Да, он довольно больно в меня выстрелил. Конечно, ты меня и бросила, и мучила, и не могу же я как прежде, всей душой… Но дом мой, и располагать… что же, ты мать моего сына, и я зла не помню…
Я спала плохо, встала мрачная, взяла с Маркелом совсем жесткий тон: гордость пострадала, я не знала, как я буду жить, но никаких авансов предложить Маркелу не могла. Он это понял. Больше объясняться мы не стали. Он уехал вновь, в Москву, к зеленой лампе и Марфуше, я же вдруг решила: ладно, остаюсь зимой в деревне. Пусть, теперь иная полоса, война и горе, будет мне порхать. Не стану петь, начну работать с сыном.
И еще представилась возможность — в селе Красном, неподалеку, открылся госпиталь. Я поступлю туда.
XVII
Конечно, наша жизнь мало с войной переменилась. Попрежнему вставали поздно, сытно ели, вечером ждали газет и с треволнением глядели на военные известия, но треволнения все эти пусты, праздны: кто куда продвинулся, кто сколько пленных взял — потом мы ужинали и ложились спать — с волнением или спокойно, это безразлично.
Мне казалось, что душой я со своим народом, готова разделить его страдания и героизм. Да как-то вот не разделялось! Я чувствовала себя мрачно, находила, что «довольно» пустой, легкой жизни. Димитрий подавал мне тройку и я ехала дежурить в село Красное — в открывшийся там лазарет.
Эти поездки очень мне запомнились. Суровый холодок, крепко-зеленые одежды всходов, грязь по колеям и небо сумрачное, в тучах — медная заря проглянет, и грачи завьются над деревней… О, Россия! Горькое и сладостное, мрак и нежность, будто бы покинутость и одиночество. Потряхивает тарантас, баба с котомкой, палкою бредет, лошади хвостами крутят, грязь разбрасывают из под ног и кожей пахнет фартук, ветер дальний, говорит о жизни беспросветной и суровой. Да, это не Рим, и не Фраскати. Что-ж, борьба борьбой, так, значит, надо.

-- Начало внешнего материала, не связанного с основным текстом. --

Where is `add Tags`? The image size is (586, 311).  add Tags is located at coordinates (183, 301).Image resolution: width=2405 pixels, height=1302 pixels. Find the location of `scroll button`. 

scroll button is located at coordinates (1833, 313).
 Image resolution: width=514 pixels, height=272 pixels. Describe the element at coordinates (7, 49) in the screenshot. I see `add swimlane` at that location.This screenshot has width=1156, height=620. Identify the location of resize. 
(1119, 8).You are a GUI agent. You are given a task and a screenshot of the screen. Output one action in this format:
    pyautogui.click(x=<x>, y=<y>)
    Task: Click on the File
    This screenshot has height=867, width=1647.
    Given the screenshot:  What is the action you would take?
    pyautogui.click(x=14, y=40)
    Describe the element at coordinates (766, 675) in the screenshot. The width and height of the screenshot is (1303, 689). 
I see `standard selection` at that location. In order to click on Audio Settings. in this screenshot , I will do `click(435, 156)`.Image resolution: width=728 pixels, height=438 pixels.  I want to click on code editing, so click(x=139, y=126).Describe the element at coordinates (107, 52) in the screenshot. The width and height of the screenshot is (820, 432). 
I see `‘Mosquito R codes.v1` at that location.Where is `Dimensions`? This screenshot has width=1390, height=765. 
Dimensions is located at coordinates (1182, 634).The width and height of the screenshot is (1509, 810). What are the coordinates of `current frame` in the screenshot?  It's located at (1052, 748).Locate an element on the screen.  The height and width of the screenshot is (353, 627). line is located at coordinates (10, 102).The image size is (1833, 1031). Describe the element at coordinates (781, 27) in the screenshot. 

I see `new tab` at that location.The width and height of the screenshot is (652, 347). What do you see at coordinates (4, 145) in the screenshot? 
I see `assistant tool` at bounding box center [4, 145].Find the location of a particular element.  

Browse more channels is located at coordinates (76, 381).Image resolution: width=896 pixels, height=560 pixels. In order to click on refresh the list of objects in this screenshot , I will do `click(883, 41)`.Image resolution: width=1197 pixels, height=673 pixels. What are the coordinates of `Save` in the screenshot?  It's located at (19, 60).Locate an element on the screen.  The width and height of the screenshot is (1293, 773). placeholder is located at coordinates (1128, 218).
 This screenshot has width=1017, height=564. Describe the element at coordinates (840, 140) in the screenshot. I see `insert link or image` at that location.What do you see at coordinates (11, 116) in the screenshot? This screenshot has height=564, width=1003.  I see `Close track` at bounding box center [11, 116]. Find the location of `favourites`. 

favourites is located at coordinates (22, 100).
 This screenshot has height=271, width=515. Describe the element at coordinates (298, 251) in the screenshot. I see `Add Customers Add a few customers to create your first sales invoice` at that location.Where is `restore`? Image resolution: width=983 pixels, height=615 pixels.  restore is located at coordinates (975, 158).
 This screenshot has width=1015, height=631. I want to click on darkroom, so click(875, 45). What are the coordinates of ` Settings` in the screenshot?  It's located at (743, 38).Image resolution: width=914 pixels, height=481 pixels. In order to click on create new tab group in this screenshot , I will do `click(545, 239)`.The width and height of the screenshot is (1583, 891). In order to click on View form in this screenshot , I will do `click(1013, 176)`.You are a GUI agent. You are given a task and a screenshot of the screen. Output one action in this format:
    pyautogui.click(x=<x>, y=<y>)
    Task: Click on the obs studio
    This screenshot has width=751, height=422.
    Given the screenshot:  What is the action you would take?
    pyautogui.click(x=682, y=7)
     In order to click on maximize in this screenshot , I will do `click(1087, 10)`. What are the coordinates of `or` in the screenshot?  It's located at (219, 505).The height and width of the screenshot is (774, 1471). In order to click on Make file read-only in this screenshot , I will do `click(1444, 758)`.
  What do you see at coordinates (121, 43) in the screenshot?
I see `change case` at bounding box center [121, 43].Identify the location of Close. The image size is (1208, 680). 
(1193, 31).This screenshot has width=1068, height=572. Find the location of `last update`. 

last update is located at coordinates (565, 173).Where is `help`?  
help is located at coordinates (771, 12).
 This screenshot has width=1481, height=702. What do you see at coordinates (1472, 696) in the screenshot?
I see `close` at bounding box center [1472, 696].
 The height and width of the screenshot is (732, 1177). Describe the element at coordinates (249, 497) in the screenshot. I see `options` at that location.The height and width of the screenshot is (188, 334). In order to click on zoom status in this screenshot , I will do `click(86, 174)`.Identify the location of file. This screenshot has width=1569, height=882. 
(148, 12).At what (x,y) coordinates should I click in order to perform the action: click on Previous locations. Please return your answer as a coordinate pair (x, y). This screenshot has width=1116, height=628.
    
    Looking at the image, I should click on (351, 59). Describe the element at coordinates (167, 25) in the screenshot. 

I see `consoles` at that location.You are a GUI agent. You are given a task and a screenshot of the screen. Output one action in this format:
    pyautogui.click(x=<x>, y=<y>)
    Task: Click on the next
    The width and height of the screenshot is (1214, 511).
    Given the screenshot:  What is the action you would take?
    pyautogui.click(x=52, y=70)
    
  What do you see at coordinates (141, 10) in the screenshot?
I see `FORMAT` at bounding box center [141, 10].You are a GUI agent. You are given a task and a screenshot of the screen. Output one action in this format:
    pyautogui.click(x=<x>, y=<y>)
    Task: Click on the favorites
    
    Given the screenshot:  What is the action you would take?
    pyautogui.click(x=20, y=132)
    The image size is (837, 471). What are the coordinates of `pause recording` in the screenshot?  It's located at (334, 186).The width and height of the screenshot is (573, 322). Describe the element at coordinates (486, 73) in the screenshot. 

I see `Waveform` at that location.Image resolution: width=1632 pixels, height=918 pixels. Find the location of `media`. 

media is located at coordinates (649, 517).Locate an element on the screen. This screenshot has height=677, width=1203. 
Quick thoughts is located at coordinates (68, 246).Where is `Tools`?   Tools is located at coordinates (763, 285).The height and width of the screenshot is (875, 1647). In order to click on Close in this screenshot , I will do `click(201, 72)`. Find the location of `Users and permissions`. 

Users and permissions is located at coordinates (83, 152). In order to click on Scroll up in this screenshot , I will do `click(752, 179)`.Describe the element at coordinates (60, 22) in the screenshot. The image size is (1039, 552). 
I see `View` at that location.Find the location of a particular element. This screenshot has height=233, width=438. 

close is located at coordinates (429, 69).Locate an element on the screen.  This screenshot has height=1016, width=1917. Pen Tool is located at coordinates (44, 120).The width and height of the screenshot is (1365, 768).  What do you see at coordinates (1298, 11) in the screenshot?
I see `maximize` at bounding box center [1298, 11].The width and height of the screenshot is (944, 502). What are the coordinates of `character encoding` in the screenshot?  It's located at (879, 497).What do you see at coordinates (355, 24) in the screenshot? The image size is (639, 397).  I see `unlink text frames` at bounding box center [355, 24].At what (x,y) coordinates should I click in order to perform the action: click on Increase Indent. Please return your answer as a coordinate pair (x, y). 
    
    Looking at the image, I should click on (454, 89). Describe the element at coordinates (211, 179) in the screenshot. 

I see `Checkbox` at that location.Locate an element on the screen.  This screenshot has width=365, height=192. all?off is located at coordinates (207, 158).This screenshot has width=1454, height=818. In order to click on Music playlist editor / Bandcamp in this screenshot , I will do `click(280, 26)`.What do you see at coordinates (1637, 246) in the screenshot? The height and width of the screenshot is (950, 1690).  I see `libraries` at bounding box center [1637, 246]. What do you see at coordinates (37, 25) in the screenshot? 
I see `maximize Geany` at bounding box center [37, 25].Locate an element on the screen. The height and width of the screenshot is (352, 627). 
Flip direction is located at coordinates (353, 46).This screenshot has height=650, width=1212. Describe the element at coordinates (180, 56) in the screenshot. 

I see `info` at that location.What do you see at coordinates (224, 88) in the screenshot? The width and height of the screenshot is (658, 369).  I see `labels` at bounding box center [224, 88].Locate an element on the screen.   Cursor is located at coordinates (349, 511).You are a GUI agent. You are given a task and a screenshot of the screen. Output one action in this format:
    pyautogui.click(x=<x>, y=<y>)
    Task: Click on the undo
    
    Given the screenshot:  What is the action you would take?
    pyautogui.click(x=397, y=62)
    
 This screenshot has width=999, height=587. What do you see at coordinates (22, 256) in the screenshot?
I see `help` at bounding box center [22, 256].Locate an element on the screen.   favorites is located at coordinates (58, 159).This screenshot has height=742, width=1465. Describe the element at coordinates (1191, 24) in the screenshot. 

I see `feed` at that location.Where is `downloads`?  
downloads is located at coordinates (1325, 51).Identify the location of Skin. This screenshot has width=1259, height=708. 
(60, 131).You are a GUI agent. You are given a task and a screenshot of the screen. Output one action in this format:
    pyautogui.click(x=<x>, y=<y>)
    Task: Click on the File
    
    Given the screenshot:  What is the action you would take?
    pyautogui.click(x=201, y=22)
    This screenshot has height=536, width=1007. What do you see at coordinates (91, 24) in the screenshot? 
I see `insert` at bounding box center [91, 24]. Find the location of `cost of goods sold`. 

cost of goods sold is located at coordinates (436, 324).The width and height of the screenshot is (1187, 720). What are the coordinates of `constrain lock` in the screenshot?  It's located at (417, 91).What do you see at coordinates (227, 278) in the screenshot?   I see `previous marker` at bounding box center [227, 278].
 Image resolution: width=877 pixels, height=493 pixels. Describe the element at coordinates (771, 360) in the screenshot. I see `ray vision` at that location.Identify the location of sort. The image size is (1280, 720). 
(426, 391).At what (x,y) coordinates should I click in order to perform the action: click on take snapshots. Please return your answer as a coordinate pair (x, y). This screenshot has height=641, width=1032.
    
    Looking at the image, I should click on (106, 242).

У въезда в Лисье помахает мельница гигантскими, печальными руками. Проедем всю слободу Лисьего, и опять поля, опять березы большака, и мрачный ветер, встречные возы груженые, мужики в тулупах. Так — до Красного.
В селе же Красном нам под госпиталь дали школу новую, — красный дом одноэтажный с окнами огромными — как станция. Рядом церковь Александровских времен, деревянная с колоннами. Обсажена могучими березами.
Когда я подъезжала к лазарету, в окна на меня глядели лица серые: все как бы страшно утомленные. Кажется, звон колокольчиков моих — и то их утомлял. Я подымаюсь с черного крыльца. На мне грубые башмаки, сверх пальто свита, вся в грязи. Я возбуждена ровно, сильно. Да, здесь я действую, тут надо помогать на перевязках, раздавать обеды, ставить градусники, кое с кем поговорить, ободрить. Я раздевалась в комнате дежурной. Шла в палаты. Собственно, три комнаты, в четвертой все обедали. Помню смутное, но острое волнение первой встречи: вот она, и война! Вот те, кто привезли ее сюда, с полей дальних, страшных, в них она, в их грязи, ранах, в их усталости и мрачной тишине. Сначала были хмуры и со мною, но во мне нервный заряд, я излучала его, скоро все ко мне привыкли, и не удивлялись — наоборот, бодростью я заряжала.